Ca va bouger beaucoup plus à l’arrivée de Killing Joke, qui investit la scène à 21 heures précises. Jaz Coleman apparaît en combinaison grise, le cheveu noir de geai et un maquillage qui rappelle celui d’Alice Cooper. Pour la set list, ça ne va pas être trop compliqué : tout "Killing Joke" d’un côté et tout "What’s THIS for" de l’autre. J’ai choisi de me placer à droite de la scène, face au bassiste. Celui-ci inonde tout le son du groupe avec son instrument réglé à fond. J’entends à peine le guitariste mais ça ne fait rien, je me mettrai devant lui demain. Et c’est parti pour 90 minutes de grand-huit industriel, animé par un Jaz Coleman en forme olympique. C’est peut-être le fait de jouer les morceaux des débuts du groupe qui semble rajeunir tous les membres de Killing Joke. Jaz Coleman parcourt la scène en tous sens, mécanique, robotique, agile, allumé, le faciès grimaçant et l’œil menaçant. En deux coups les gros, le public est dans le truc et ça pogote avec l’énergie et la puissance d’une bande de macaques lâchés dans une bananeraie. Le fait d’entendre l’intégrale de "Killing Joke" défiler dans l’ordre est un vrai régal. "Requiem", "Bloodsport", "Wardance" provoquent des ondes de choc dans le public. Un ou deux slammeurs montent sur scène pour faire trempette dans le public mais ce ne sera pas bien méchant de ce côté.

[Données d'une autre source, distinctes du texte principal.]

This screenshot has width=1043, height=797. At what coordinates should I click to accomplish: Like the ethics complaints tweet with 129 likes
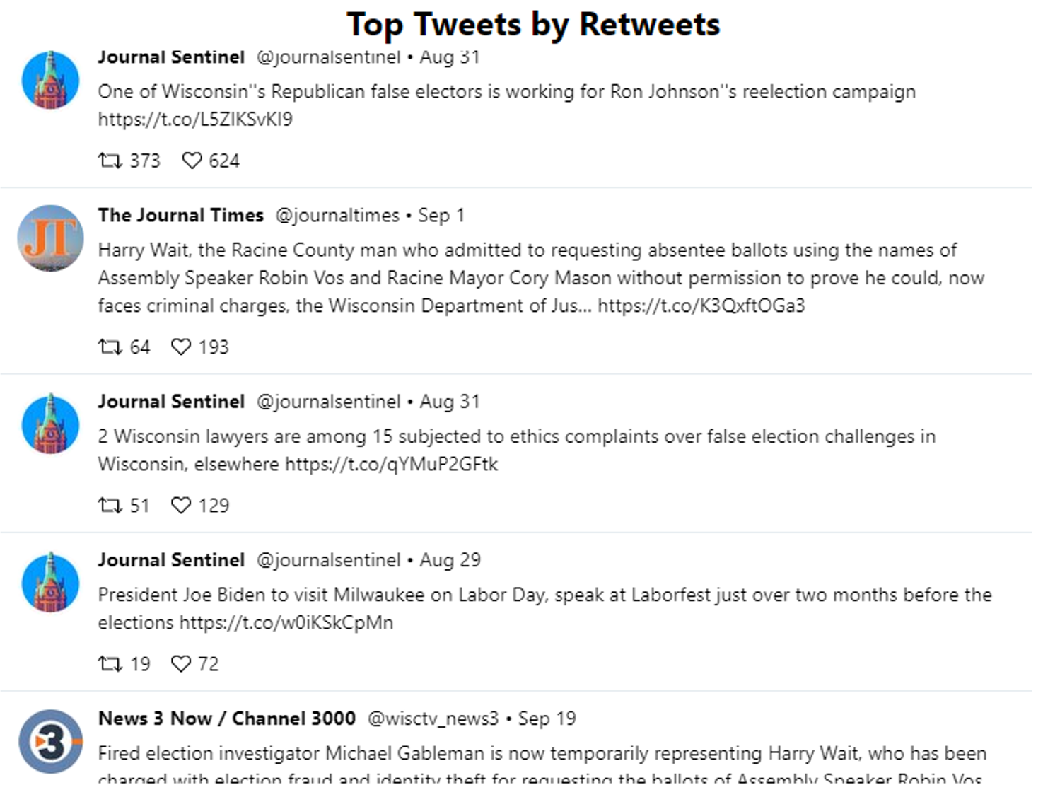pyautogui.click(x=181, y=506)
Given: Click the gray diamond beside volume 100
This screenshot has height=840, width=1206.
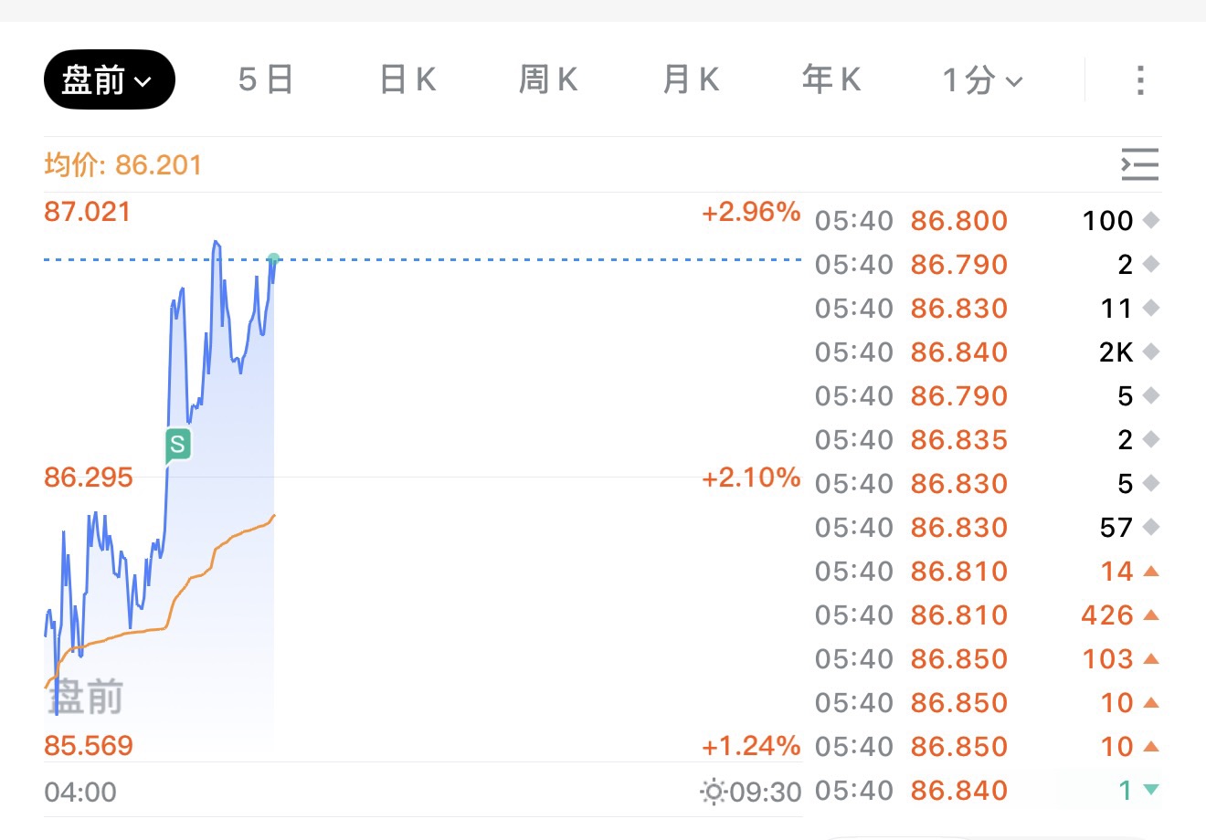Looking at the screenshot, I should click(1151, 220).
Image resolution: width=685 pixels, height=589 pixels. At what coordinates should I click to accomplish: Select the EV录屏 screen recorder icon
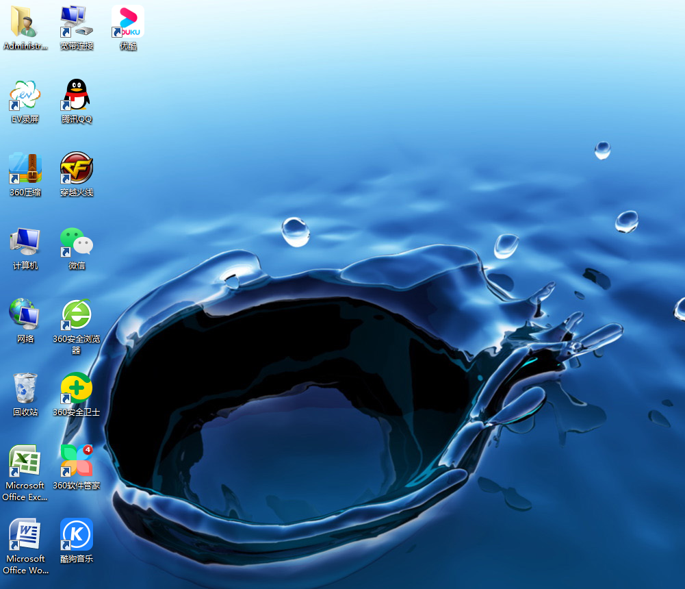tap(25, 95)
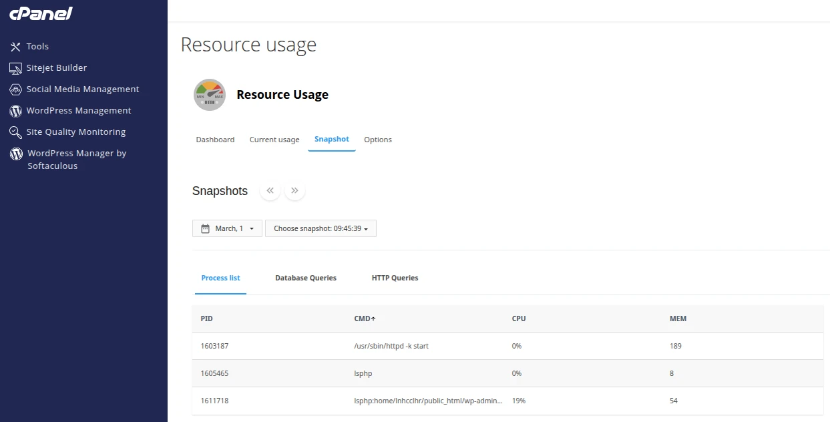
Task: Open the HTTP Queries tab
Action: [x=395, y=278]
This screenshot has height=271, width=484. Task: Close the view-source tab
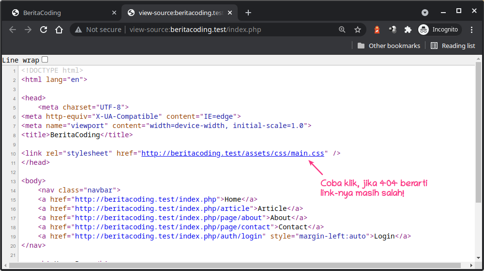230,13
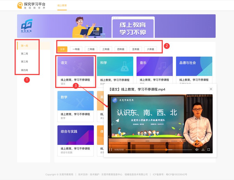Screen dimensions: 234x180
Task: Open the 综合与实践 course card
Action: (x=75, y=140)
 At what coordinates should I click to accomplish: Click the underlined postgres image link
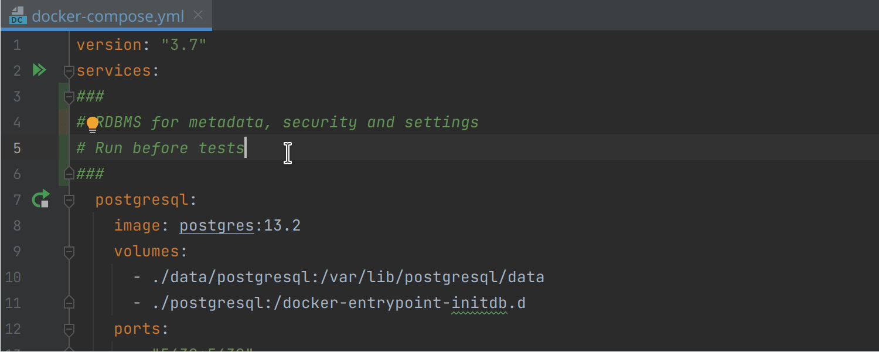click(x=216, y=226)
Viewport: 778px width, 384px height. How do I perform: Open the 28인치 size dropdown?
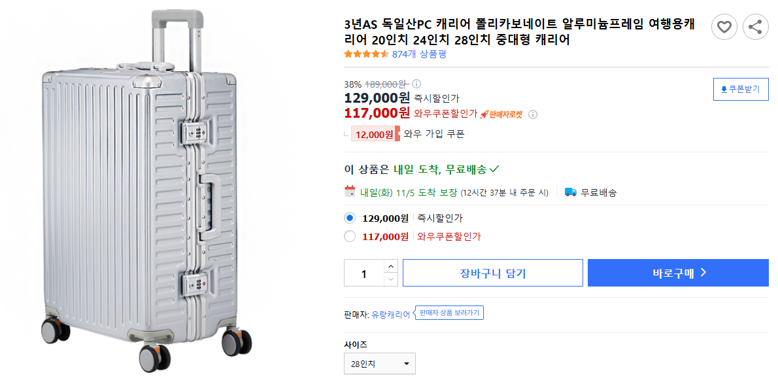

Vient alors le tour des titres de "What’s THIS for" et la parade de ses morceaux taillés pour la violence froide. En plein milieu, les types de la Joke se souviennent qu’ils doivent jouer "Eighties", un morceau de 1985 extrait de l’album "Night time". L’interprétation en sera excellente, chauffée au rouge par un public et un Jaz Coleman qui ont envie de tout casser. Au milieu de cette anarchie, le guitariste sirote sa bouteille de vin entre deux riffs puissants. Puis on reprend le cours du deuxième album avec des versions échevelées de "Butcher", "Madness" et autre "Who told you how".

Pour la fin du set, le groupe nous a gardé sa pièce maîtresse, "The wait", le morceau fondateur du metal industriel, bien sûr extrait du premier album. Même Metallica en a fait une reprise, c’est vous dire l’influence de ce morceau. Pour le rappel, Killing Joke nous sort un petit "Love like blood" de derrière les fagots, en hommage également à Paul Raven. Puis il nous familiarise à "Timewave", un nouveau titre qui figurera sur le prochain album, de la fine rigolade en perspective.

Nous pouvons quitter la salle de l'AB l'esprit tranquille puisque la fin du concert de Killing Joke n'est que provisoire et on va reprendre la bagarre dès demain.